Der Theologe und Gründer der christlichen Gemeinschaft L’Abri, Francis Schaeffer, schreibt:
Ich bin überzeugt, dass die Menschen im zwanzigsten Jahrhundert nicht zuhören werden, wenn wir zwar die richtige Lehre und richtige Kirchenordnung haben, aber keine Gemeinschaft zeigen. (zitiert in Andrew Fellows The Church Before the Watching World: Francis Schaeffer’s Burdens)
Fellows sagt, dass Schaeffer «sogar so weit ging, unsere Demonstration der liebenden Gemeinschaft als ‘die letzte Apologetik’ zu bezeichnen — eine Demonstration dessen, was wir wirklich sind, vor einer beobachtenden Welt». Schaeffer implementierte eine ‘doppelte’ Orthodoxie:
Orthodoxie der Lehre und Orthodoxie der Gemeinschaft inmitten der sichtbaren Kirche, einer Gemeinschaft, die die Welt sehen kann. Durch die Gnade Gottes muss die Kirche also gleichzeitig für ihre Reinheit der Lehre und die Realität ihrer Gemeinschaft bekannt sein. (Schaeffer zitiert in Andrew Fellows The Church Before the Watching World: Francis Schaeffer’s Burdens)

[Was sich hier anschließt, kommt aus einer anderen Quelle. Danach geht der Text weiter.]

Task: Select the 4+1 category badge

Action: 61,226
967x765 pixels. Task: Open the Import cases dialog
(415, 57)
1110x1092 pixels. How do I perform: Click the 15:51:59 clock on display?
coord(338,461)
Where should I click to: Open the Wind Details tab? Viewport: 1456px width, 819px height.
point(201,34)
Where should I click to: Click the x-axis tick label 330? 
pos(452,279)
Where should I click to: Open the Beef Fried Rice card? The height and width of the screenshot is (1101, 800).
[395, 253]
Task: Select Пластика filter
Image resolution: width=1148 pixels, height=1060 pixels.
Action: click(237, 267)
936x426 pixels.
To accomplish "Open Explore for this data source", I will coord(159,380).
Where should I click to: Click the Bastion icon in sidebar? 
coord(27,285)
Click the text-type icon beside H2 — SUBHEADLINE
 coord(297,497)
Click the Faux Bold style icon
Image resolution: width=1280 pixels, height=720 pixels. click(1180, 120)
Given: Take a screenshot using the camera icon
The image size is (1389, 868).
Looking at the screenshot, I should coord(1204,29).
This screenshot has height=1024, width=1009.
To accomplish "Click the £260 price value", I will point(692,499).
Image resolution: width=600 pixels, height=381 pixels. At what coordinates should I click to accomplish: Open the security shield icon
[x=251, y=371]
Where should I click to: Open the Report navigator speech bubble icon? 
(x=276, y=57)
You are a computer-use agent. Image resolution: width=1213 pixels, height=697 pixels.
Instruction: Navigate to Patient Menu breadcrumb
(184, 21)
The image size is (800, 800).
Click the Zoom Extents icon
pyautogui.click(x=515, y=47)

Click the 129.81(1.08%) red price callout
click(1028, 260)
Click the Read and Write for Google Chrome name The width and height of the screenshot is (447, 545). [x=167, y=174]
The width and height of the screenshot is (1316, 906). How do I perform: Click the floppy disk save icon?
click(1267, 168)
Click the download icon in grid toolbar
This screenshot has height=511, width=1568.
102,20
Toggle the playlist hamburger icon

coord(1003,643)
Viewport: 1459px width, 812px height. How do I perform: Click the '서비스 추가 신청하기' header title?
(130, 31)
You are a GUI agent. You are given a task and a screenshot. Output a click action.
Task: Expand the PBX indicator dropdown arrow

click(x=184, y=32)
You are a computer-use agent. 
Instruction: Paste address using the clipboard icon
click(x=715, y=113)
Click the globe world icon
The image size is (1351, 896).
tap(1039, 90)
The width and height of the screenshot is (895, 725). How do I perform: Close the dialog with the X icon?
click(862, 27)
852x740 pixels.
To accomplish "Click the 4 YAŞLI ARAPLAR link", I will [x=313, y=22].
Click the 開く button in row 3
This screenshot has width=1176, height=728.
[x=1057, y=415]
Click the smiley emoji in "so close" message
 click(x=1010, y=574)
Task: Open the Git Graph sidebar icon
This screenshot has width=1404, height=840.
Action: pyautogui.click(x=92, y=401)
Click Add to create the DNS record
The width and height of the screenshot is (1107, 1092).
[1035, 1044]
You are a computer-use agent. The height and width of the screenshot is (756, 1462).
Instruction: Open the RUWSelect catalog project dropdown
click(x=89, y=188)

Um diese doppelte Orthodoxie geht es mir, wenn ich die Kirche als Raum der Gnade beschreibe. Wie kann diese doppelte Orthodoxie aussehen, konkret und real? Im nächsten Artikel formuliere ich 9 Thesen, was dies für uns heute bedeuten könnte um anschliessend im dritten Artikel den 3AB Weg zu beschreiben. In der Zeit bis zu deren Veröffentlichung ermutige ich meine Leser, selber zu überlegen, was meine obigen Beobachtungen für lokale Kirchen bedeuten könnten, die den Menschen Gottes Gnade erfahrbar machen wollen.
Bilder: Old South Meeting House, Boston (iStock)
Grüess di Paul
Seit vielen Jahren bewegt mich dieses Thema und ich versuche auf mancherlei Art und Weise, unsere Lokalkirche in diese Richtung zu bewegen. Deine Darstellung und Argumentationslinien helfen mir dabei sehr. Danke vielmals. Ich bin gespannt auf Artikel 3, möchte das gerade (einmal mehr) in die Predigt vom 22. Oktober einfliessen lassen.
Danke und bis riich gsägnet
david
Hi David, danke! Ich schicke dir den Artikel 3 schon mal damit du etwas mehr Vorlauf hast. Wegen deiner anderen Anfrage: ich habe sie erhalten und antworte dir am Montag ok?
Hoi Paul
Ich lese auch diesen Artikel mit Freude, Begeisterung und Interesse. Er bereichert mich und lenkt, korrigiert meine Gedanken in guter Weise. Danke.